Stored items
Content starts
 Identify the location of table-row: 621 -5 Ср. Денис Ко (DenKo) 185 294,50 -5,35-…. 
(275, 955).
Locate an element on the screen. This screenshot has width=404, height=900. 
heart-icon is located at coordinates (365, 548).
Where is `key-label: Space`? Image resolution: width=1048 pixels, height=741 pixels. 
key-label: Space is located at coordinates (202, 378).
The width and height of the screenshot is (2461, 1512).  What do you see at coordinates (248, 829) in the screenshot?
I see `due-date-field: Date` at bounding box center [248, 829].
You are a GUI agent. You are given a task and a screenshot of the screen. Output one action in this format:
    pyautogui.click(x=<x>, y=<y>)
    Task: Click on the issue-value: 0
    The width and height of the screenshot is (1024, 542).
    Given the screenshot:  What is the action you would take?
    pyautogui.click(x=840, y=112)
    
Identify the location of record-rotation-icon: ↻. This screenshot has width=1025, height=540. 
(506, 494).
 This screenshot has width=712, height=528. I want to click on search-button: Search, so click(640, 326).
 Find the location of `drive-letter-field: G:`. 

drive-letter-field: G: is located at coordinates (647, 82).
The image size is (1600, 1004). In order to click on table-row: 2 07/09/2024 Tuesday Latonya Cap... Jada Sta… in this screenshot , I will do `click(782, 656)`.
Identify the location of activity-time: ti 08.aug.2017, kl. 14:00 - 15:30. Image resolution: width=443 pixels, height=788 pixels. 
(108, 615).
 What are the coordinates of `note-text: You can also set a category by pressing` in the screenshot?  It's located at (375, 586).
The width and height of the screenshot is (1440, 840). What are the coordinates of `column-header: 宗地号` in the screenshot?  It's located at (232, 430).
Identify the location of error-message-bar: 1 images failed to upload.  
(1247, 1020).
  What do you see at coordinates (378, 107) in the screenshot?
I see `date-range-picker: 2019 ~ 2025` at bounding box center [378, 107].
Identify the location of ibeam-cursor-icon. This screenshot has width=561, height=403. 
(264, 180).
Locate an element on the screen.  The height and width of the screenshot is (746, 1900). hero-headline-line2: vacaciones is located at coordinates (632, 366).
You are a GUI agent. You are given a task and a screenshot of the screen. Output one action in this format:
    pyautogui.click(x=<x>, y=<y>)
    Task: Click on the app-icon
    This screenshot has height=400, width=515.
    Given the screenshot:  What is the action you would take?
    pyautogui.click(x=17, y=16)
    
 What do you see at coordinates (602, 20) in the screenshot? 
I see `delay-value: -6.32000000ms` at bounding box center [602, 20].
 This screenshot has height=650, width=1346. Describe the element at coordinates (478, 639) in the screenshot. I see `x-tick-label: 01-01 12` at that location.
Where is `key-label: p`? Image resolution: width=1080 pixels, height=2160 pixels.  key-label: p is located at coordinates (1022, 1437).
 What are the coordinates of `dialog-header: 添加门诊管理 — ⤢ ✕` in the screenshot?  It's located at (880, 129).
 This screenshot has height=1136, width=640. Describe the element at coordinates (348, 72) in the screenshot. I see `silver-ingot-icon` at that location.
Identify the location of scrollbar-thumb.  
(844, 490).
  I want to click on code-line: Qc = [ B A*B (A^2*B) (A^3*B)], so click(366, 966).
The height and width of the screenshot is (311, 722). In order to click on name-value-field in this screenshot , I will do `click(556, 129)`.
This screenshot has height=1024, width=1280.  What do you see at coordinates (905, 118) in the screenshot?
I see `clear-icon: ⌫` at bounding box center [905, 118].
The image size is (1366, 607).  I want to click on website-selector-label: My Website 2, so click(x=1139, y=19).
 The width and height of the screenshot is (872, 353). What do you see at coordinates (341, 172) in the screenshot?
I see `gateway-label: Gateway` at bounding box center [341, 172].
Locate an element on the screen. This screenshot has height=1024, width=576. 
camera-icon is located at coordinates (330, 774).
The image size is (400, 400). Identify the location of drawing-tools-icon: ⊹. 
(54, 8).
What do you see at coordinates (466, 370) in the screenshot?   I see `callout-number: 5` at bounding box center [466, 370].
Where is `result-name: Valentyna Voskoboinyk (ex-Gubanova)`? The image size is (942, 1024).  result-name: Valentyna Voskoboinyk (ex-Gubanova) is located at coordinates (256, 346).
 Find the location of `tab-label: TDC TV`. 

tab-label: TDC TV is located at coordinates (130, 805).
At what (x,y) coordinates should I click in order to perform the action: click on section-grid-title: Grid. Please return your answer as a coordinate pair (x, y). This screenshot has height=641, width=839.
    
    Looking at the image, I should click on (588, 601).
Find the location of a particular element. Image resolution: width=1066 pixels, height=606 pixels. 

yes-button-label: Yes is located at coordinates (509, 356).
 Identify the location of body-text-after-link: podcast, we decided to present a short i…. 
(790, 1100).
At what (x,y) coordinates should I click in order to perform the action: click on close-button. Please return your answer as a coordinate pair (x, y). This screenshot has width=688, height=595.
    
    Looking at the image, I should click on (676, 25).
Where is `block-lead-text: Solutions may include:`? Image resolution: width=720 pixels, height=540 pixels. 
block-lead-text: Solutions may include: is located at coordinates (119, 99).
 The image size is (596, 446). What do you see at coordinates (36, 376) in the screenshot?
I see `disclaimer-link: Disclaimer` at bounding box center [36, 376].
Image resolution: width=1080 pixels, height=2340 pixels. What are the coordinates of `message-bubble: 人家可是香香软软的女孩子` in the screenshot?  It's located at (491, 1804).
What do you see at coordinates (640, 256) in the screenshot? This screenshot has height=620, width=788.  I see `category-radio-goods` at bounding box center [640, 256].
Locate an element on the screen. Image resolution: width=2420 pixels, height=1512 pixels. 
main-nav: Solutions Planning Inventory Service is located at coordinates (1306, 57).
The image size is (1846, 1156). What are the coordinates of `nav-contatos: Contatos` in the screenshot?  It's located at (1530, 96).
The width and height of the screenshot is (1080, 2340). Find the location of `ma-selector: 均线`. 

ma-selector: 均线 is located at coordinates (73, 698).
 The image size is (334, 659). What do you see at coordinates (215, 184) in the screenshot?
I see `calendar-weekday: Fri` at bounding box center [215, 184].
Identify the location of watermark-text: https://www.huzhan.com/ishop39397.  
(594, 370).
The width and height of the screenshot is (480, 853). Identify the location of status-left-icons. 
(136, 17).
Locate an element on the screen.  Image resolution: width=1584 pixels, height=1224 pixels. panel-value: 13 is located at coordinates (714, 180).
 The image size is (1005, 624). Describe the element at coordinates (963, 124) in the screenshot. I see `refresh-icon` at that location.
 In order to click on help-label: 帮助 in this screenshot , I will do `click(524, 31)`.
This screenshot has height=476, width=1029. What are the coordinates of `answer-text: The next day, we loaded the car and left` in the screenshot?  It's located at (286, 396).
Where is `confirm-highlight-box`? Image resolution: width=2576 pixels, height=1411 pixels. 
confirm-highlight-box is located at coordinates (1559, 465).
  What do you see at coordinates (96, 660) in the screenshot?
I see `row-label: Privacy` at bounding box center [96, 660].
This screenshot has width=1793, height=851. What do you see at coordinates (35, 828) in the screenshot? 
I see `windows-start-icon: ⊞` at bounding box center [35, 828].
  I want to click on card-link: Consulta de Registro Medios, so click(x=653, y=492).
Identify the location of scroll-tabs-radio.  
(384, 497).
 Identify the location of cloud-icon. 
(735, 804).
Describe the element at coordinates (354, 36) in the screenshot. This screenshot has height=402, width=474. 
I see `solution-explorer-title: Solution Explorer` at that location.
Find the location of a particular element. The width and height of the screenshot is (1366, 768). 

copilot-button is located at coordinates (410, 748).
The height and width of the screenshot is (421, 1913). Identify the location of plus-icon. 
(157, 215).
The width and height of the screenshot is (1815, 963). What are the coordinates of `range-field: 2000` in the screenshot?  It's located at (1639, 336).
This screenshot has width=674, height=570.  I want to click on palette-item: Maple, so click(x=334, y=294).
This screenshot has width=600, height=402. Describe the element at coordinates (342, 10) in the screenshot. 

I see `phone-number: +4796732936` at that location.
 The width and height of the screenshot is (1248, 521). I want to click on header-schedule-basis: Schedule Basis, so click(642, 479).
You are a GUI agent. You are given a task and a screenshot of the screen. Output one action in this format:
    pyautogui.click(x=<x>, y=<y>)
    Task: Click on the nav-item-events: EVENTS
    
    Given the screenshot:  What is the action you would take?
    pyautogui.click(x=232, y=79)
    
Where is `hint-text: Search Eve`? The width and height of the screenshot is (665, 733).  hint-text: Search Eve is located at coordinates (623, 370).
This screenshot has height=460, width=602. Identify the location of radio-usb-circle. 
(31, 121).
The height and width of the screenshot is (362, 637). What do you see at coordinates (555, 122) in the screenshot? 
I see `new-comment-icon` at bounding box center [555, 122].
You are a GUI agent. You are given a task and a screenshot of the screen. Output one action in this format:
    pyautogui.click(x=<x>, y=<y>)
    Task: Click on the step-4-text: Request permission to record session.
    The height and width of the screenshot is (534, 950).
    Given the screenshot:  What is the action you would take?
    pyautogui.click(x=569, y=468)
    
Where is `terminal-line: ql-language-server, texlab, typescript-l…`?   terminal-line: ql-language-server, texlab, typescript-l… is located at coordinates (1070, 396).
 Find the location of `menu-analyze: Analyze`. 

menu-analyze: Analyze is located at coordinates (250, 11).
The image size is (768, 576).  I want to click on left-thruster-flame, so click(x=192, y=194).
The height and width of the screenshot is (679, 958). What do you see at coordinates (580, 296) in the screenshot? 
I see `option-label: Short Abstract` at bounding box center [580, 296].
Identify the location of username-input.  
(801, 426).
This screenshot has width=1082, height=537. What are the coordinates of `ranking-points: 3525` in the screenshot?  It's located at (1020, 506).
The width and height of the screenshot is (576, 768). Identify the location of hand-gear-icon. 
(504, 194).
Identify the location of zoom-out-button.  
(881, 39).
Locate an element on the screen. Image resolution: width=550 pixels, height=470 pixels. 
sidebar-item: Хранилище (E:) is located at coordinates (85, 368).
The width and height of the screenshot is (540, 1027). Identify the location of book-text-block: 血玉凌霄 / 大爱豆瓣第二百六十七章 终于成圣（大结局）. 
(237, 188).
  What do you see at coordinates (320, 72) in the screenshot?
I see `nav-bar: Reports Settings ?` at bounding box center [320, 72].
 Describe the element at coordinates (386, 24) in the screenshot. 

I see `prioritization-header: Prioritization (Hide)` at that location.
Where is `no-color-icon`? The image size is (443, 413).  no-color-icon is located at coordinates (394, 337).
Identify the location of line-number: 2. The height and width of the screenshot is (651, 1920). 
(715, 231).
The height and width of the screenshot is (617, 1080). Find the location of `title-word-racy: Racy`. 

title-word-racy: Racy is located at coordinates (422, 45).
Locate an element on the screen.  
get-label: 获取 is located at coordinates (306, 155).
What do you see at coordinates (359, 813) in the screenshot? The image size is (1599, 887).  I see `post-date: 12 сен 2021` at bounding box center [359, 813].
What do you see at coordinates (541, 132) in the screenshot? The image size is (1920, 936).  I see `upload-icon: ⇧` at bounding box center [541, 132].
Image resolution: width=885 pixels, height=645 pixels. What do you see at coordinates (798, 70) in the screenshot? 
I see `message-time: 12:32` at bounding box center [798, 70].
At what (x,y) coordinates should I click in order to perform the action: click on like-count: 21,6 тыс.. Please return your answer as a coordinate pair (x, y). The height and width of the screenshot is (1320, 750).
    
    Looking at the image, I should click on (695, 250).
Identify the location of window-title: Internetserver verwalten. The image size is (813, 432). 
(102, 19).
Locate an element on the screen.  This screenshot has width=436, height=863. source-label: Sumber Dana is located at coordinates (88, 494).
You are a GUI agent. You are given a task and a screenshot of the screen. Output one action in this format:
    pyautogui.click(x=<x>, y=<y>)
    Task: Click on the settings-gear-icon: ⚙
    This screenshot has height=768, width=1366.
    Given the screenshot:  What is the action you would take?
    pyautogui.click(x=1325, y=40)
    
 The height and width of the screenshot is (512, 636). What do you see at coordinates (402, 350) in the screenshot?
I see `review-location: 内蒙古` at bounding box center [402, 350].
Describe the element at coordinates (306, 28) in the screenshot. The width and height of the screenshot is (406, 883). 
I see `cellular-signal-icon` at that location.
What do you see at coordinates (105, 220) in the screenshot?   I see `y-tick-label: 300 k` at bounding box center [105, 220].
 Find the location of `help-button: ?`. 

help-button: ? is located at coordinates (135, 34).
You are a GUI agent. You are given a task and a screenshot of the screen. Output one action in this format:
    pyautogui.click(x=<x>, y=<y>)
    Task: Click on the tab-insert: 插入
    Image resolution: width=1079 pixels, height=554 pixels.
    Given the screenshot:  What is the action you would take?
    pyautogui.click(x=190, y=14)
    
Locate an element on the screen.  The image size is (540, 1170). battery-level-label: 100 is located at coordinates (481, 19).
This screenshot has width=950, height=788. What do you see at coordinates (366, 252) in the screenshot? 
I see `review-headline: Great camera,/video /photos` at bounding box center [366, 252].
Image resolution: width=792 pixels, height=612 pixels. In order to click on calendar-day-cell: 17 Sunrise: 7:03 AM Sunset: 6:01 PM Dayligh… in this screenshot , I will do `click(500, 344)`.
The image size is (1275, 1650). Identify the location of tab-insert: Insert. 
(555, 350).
Content ends
▶ Exercise prompt:
Extract the lines in the entries above from the line with "The width and height of the screenshot is (1080, 2340)." up to and including the line with "The image size is (334, 659).", repeating them exactly.

▶ Task response:
The width and height of the screenshot is (1080, 2340). Find the location of `ma-selector: 均线`. 

ma-selector: 均线 is located at coordinates (73, 698).
 The image size is (334, 659). What do you see at coordinates (215, 184) in the screenshot?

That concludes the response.